I know the OP stated that their binary was in a String format but for the sake of completeness I thought I would add a solution to convert directly from a byte[] to an alphabetic String representation.

As casablanca stated you basically need to obtain the numerical representation of the alphabetic character. If you are trying to convert anything longer than a single character it will probably come as a byte[] and instead of converting that to a string and then using a for loop to append the characters of each byte you can use ByteBuffer and CharBuffer to do the lifting for you:

public static String bytesToAlphabeticString(byte[] bytes) {
    CharBuffer cb = ByteBuffer.wrap(bytes).asCharBuffer();
    return cb.toString();
}

N.B. Uses UTF char set

Alternatively using the String constructor:

String text = new String(bytes, 0, bytes.length, "ASCII");

Answer 4

public static String binaryToText(String binary) {
    return Arrays.stream(binary.split("(?<=\\G.{8})"))/* regex to split the bits array by 8*/
                 .parallel()
                 .map(eightBits -> (char)Integer.parseInt(eightBits, 2))
                 .collect(
                                 StringBuilder::new,
                                 StringBuilder::append,
                                 StringBuilder::append
                 ).toString();
}

Answer 5

Here is the answer.

private String[] splitByNumber(String s, int size) {
    return s.split("(?<=\\G.{"+size+"})");
}

Answer 6

The other way around (Where "info" is the input text and "s" the binary version of it)
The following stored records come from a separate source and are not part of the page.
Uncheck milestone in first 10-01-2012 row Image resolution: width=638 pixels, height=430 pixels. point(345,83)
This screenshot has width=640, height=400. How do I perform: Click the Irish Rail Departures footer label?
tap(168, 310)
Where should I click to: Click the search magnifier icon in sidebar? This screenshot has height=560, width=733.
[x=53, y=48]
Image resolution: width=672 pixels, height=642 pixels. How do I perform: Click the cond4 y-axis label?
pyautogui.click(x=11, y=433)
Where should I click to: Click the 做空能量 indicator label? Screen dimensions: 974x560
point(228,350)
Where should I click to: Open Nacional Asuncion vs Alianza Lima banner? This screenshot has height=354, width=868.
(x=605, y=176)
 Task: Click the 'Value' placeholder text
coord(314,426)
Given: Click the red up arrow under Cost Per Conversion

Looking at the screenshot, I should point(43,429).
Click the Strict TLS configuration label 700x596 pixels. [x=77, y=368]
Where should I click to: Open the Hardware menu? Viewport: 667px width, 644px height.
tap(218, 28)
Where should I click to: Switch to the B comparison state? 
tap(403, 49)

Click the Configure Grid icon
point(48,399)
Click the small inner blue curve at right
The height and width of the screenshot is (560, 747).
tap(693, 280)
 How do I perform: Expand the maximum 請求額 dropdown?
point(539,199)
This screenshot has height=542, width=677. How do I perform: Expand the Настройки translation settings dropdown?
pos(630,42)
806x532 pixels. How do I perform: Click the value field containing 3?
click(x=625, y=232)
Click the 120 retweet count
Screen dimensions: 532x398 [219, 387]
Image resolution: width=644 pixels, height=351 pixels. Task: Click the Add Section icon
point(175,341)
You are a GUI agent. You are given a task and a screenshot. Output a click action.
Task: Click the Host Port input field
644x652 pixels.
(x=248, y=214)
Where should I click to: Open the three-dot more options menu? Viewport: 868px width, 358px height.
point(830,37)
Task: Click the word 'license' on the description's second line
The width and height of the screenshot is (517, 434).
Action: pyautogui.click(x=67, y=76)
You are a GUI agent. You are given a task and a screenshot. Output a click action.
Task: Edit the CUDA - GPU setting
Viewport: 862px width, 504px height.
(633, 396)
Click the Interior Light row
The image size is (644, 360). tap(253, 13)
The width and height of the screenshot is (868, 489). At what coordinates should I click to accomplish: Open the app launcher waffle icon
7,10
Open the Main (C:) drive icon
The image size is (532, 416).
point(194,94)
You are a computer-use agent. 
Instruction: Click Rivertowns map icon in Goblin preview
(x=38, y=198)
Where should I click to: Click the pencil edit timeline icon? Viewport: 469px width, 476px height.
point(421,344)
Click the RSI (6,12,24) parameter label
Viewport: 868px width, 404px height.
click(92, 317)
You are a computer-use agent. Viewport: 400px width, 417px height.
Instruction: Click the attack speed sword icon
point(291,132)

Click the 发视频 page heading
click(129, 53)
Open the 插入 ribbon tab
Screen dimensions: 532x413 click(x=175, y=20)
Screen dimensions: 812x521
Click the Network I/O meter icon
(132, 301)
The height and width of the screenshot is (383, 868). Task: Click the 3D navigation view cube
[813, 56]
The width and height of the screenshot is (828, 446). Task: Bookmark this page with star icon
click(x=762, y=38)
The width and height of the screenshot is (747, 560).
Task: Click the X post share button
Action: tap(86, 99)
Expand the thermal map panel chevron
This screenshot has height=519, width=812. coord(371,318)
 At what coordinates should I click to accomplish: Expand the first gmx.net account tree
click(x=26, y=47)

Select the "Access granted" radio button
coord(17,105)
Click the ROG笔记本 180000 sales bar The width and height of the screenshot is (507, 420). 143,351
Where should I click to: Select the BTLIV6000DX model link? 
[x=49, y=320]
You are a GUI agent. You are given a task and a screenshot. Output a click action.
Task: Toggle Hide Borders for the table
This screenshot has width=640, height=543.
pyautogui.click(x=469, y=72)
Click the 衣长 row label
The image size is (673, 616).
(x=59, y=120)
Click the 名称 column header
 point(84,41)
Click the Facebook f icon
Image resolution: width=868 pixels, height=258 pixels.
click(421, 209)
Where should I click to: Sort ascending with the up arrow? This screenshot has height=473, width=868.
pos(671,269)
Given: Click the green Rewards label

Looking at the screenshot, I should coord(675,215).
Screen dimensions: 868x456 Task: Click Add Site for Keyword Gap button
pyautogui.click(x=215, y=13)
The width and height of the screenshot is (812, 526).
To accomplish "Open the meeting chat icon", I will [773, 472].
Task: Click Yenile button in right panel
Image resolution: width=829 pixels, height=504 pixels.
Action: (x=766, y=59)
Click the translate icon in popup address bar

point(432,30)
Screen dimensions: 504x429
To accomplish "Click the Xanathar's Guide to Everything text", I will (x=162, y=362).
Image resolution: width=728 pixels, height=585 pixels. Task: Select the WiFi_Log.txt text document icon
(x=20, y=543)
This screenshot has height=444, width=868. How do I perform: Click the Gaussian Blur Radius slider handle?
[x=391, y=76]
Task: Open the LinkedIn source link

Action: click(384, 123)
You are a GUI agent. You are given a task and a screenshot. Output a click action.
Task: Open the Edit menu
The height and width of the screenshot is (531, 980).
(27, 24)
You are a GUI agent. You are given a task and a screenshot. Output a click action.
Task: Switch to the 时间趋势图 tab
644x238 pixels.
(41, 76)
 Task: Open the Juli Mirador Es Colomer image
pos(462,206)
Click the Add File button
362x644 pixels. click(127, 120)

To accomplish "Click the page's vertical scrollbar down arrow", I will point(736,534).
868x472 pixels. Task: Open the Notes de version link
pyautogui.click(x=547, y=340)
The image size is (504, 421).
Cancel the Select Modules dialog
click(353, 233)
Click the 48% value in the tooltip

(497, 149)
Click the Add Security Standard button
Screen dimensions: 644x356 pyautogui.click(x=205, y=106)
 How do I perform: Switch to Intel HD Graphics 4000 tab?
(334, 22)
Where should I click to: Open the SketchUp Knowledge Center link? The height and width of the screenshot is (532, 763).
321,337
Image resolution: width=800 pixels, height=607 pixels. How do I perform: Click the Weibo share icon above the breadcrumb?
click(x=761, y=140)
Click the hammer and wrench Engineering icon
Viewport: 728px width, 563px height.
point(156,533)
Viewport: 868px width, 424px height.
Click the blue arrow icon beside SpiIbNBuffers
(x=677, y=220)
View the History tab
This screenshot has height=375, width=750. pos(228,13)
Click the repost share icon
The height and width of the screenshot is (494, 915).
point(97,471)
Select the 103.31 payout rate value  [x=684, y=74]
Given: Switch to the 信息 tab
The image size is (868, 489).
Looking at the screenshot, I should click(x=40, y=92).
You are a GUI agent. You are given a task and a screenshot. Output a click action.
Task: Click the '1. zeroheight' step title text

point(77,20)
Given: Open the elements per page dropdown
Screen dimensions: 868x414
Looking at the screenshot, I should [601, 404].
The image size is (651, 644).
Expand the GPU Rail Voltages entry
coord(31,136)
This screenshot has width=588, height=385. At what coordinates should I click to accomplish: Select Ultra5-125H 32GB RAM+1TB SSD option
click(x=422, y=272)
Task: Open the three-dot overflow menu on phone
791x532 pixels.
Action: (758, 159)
byte[] bytes = info.getBytes();
BigInteger bi = new BigInteger(bytes);
String s = bi.toString(2); 

Answer 7

Look at the parseInt function. You may also need a cast and the Character.toString function.

Answer 8

Also you can use alternative solution without streams and regular expressions (based on casablanca's answer):

public static String binaryToText(String binaryString) {
    StringBuilder stringBuilder = new StringBuilder();
    int charCode;
    for (int i = 0; i < binaryString.length(); i += 8) {
        charCode = Integer.parseInt(binaryString.substring(i, i + 8), 2);
        String returnChar = Character.toString((char) charCode);
        stringBuilder.append(returnChar);
    }
    return stringBuilder.toString();
}

you just need to append the specified character as a string to character sequence.